Vaca Muerta le dio un fuerte empujón a la minería: el sector creció 8,2% en julio
La producción minera de Argentina mostró un crecimiento robusto en julio, impulsada por el petróleo y gas no convencional de Vaca Muerta, aunque el panorama es variado entre sus diferentes actividades.
El gran motor de esta expansión fue, sin dudas, la extracción de petróleo crudo, que se disparó un 19,4% interanual. Y acá, el dato más relevante es el de Vaca Muerta: el petróleo no convencional que sale de ahí creció un impresionante 30,9%, dejando chiquito al convencional, que subió un 3,6%.
El gas natural también aportó lo suyo, con un incremento del 6,9% en julio. En este caso, el gas convencional tuvo un mejor rendimiento (10,8%) que el no convencional (5,0%), y en el acumulado del año, el gas ya marca una suba del 4,1%.

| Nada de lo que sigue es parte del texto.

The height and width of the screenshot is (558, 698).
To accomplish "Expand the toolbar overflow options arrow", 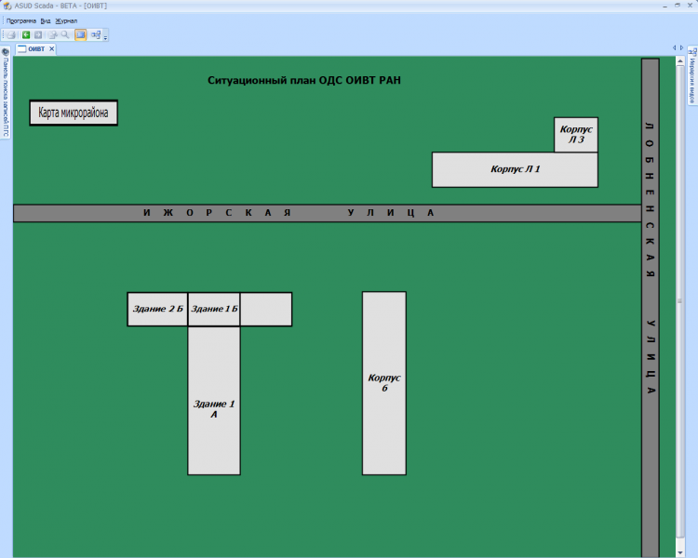I will pos(106,36).
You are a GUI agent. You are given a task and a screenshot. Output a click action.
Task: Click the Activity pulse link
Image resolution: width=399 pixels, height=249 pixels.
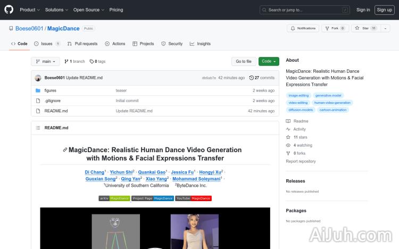[x=299, y=129]
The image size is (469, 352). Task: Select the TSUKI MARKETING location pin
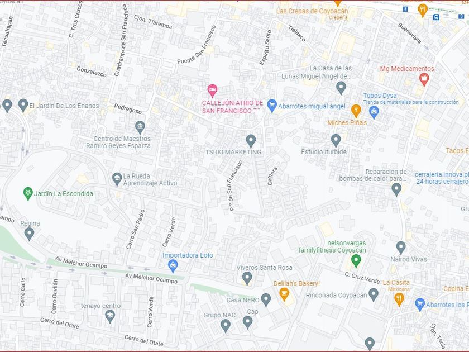251,141
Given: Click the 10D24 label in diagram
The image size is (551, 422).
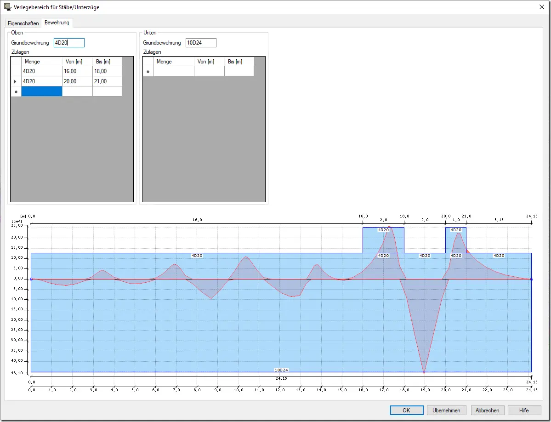Looking at the screenshot, I should 281,370.
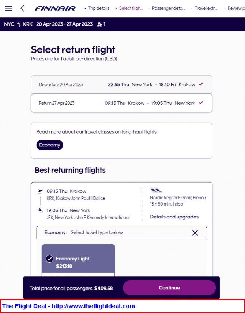Click the takeoff plane icon for Krakow
The image size is (245, 313).
point(40,191)
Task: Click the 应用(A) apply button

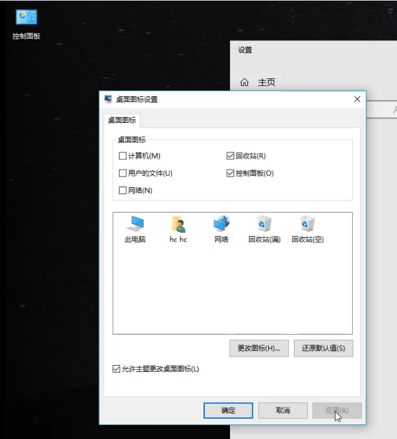Action: click(337, 411)
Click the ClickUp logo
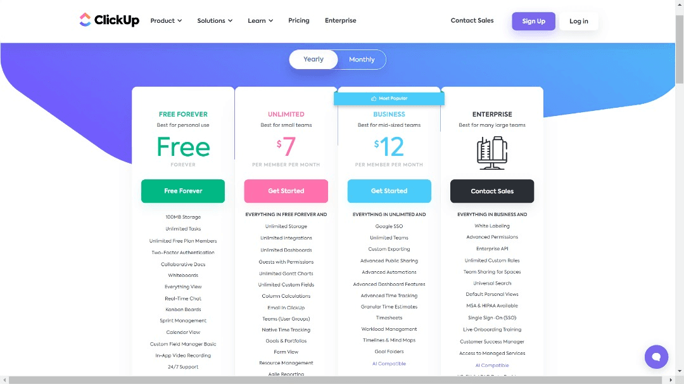 tap(109, 20)
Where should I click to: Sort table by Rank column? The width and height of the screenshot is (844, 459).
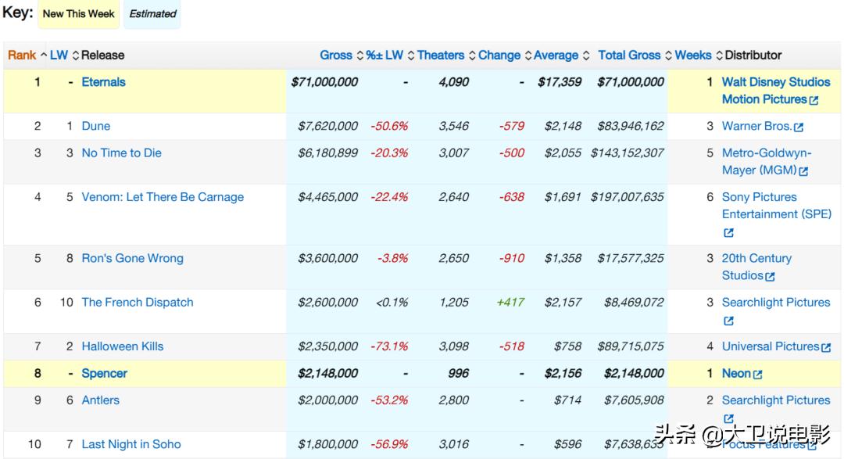click(x=22, y=56)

Pero no todo fue color de rosa. Los servicios de apoyo a la extracción de petróleo y gas, por ejemplo, tuvieron una caída del 11,9% en el mes y un 13,5% en el acumulado, lo que frenó un poco el impulso general. Por otro lado, los minerales metalíferos, como el oro y la plata, mostraron un buen repunte del 9,5%, con el oro y la plata creciendo un 13,7%, pero en el acumulado anual este rubro todavía está en baja.

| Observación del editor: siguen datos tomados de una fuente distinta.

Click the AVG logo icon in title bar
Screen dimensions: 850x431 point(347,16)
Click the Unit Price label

Donde sí hubo un golazo fue en los minerales no metalíferos y rocas de aplicación, que crecieron un 5,5% en julio. Acá la estrella es el carbonato de litio, un mineral clave para las baterías, que se expandió un increíble 63% en el mes y ya acumula una suba del 69,2% en lo que va del 2025. Una verdadera joyita.

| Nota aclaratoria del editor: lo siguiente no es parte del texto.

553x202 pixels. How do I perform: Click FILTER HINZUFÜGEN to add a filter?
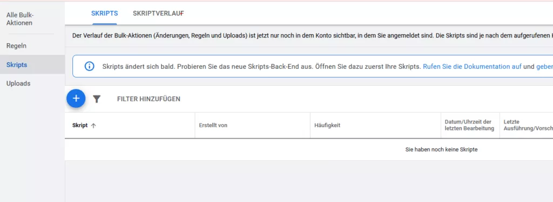pos(149,99)
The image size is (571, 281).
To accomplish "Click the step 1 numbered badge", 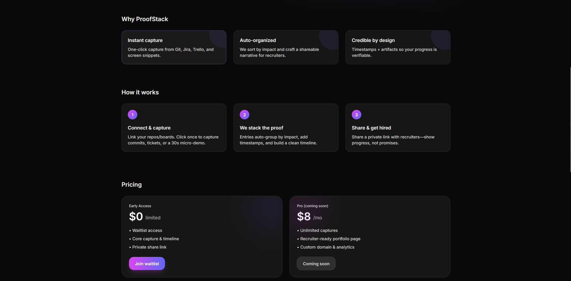I will [x=132, y=115].
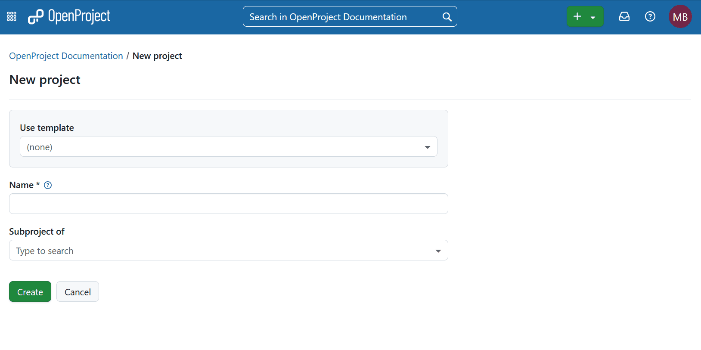Click the green plus create icon
This screenshot has height=350, width=701.
pos(577,16)
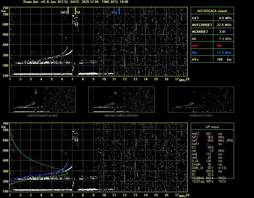Select the h'Es 104 km row
Screen dimensions: 254x198
(212, 60)
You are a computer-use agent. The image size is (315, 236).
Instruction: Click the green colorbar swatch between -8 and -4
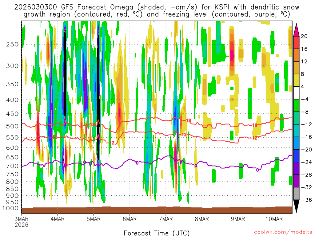pyautogui.click(x=297, y=105)
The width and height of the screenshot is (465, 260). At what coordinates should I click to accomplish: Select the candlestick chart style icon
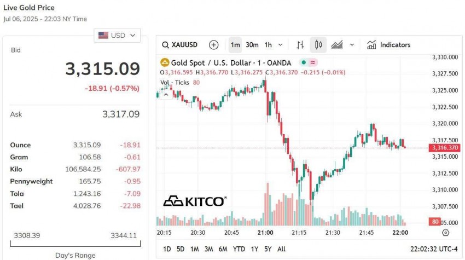click(318, 45)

También se destacaron la arcilla y la sal con subas del 17,7% y 14,7% respectivamente. Sin embargo, la extracción de carbón, turba y canteras se hundió más del 55% en julio, y la piedra caliza y el yeso también retrocedieron, mostrando que la actividad minera es bien heterogénea.
En resumen, el informe del Indec nos pinta un panorama mixto. Mientras Vaca Muerta con el petróleo y el litio están tirando para arriba, empujando al sector a un crecimiento del 8,2% en julio, otros rubros todavía la pelean. La minería se consolida, pero con realidades muy distintas entre sus componentes.